Records to process:

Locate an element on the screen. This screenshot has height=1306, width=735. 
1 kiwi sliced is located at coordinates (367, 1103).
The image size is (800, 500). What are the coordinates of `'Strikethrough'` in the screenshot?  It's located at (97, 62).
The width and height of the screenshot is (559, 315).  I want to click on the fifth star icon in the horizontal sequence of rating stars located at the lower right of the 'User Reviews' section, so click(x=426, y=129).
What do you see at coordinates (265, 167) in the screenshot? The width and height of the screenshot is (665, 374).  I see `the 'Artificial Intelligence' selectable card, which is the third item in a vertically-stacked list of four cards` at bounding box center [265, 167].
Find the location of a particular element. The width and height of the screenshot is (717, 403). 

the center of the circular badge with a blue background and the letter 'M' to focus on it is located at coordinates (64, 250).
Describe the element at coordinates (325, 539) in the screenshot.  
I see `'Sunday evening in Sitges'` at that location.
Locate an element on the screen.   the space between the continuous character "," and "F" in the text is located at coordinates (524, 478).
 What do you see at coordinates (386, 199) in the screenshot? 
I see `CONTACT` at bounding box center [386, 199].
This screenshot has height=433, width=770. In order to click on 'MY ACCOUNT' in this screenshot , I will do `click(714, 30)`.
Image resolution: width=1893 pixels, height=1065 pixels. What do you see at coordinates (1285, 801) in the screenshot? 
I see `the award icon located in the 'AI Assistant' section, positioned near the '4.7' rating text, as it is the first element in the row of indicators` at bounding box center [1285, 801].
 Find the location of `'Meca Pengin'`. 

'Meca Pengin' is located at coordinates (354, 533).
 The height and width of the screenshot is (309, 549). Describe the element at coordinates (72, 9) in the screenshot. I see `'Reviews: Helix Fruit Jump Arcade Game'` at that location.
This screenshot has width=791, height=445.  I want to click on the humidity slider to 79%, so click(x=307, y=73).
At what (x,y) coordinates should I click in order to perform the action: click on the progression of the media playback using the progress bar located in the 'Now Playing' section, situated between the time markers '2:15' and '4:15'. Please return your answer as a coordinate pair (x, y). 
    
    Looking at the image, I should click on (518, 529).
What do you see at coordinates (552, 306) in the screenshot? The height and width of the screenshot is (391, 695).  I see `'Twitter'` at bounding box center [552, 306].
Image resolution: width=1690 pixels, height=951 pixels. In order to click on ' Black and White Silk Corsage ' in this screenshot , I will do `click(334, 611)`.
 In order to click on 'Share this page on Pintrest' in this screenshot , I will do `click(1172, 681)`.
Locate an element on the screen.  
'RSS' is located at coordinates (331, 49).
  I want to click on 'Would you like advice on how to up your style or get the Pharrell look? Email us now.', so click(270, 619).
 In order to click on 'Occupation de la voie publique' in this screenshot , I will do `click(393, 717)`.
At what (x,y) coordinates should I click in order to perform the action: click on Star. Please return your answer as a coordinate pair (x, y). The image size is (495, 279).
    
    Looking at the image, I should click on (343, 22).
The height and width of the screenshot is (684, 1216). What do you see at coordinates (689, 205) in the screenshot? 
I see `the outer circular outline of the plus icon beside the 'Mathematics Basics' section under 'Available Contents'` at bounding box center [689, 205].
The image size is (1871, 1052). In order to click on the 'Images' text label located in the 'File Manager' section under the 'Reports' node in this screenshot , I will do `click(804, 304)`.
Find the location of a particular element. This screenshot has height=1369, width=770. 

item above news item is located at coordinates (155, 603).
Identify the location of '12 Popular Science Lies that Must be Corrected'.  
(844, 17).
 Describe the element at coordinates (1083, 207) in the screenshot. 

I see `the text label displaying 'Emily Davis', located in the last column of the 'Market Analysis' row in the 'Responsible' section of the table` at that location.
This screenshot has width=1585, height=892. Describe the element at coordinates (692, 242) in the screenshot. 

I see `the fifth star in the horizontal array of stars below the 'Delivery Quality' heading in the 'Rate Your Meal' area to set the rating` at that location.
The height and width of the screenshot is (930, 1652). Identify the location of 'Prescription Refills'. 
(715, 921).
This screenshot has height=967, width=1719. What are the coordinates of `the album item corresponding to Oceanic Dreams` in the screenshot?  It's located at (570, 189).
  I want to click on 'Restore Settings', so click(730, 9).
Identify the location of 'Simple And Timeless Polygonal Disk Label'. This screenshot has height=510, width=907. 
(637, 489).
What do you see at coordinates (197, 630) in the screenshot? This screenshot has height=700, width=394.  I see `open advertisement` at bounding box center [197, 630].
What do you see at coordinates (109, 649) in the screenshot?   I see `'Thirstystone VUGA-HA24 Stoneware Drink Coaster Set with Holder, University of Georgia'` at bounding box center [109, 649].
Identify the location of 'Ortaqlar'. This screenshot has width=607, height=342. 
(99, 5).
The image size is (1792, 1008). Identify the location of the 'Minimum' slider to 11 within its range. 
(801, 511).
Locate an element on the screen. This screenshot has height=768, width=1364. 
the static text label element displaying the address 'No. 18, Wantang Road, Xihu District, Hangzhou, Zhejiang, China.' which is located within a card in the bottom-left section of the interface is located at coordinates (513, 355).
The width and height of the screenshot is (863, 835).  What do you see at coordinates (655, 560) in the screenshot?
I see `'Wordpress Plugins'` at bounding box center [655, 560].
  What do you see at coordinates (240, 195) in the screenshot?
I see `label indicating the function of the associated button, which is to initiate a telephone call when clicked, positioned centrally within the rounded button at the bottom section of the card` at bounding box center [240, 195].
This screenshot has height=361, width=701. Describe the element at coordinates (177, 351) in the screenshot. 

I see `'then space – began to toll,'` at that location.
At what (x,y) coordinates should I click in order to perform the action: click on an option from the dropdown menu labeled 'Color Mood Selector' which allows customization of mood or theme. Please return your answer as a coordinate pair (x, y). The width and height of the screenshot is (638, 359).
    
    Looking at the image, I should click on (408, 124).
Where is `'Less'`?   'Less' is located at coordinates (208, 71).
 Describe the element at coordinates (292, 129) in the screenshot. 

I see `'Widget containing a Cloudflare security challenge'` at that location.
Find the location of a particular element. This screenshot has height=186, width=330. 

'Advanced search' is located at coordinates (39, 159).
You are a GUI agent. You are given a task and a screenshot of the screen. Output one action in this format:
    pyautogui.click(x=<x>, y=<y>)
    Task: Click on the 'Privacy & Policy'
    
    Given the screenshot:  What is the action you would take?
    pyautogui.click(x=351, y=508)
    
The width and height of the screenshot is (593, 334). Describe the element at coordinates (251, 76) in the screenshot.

Exercise task:
Copy the material above word for word, starting at the line that contains "This screenshot has height=433, width=770." and ending at the line that contains "In order to click on 'Share".

Response to this task:
This screenshot has height=433, width=770. In order to click on 'MY ACCOUNT' in this screenshot , I will do `click(714, 30)`.
Image resolution: width=1893 pixels, height=1065 pixels. What do you see at coordinates (1285, 801) in the screenshot? 
I see `the award icon located in the 'AI Assistant' section, positioned near the '4.7' rating text, as it is the first element in the row of indicators` at bounding box center [1285, 801].
 Find the location of `'Meca Pengin'`. 

'Meca Pengin' is located at coordinates (354, 533).
 The height and width of the screenshot is (309, 549). Describe the element at coordinates (72, 9) in the screenshot. I see `'Reviews: Helix Fruit Jump Arcade Game'` at that location.
This screenshot has width=791, height=445.  I want to click on the humidity slider to 79%, so click(x=307, y=73).
At what (x,y) coordinates should I click in order to perform the action: click on the progression of the media playback using the progress bar located in the 'Now Playing' section, situated between the time markers '2:15' and '4:15'. Please return your answer as a coordinate pair (x, y). 
    
    Looking at the image, I should click on (518, 529).
What do you see at coordinates (552, 306) in the screenshot? The height and width of the screenshot is (391, 695).  I see `'Twitter'` at bounding box center [552, 306].
Image resolution: width=1690 pixels, height=951 pixels. In order to click on ' Black and White Silk Corsage ' in this screenshot , I will do `click(334, 611)`.
 In order to click on 'Share this page on Pintrest' in this screenshot , I will do `click(1172, 681)`.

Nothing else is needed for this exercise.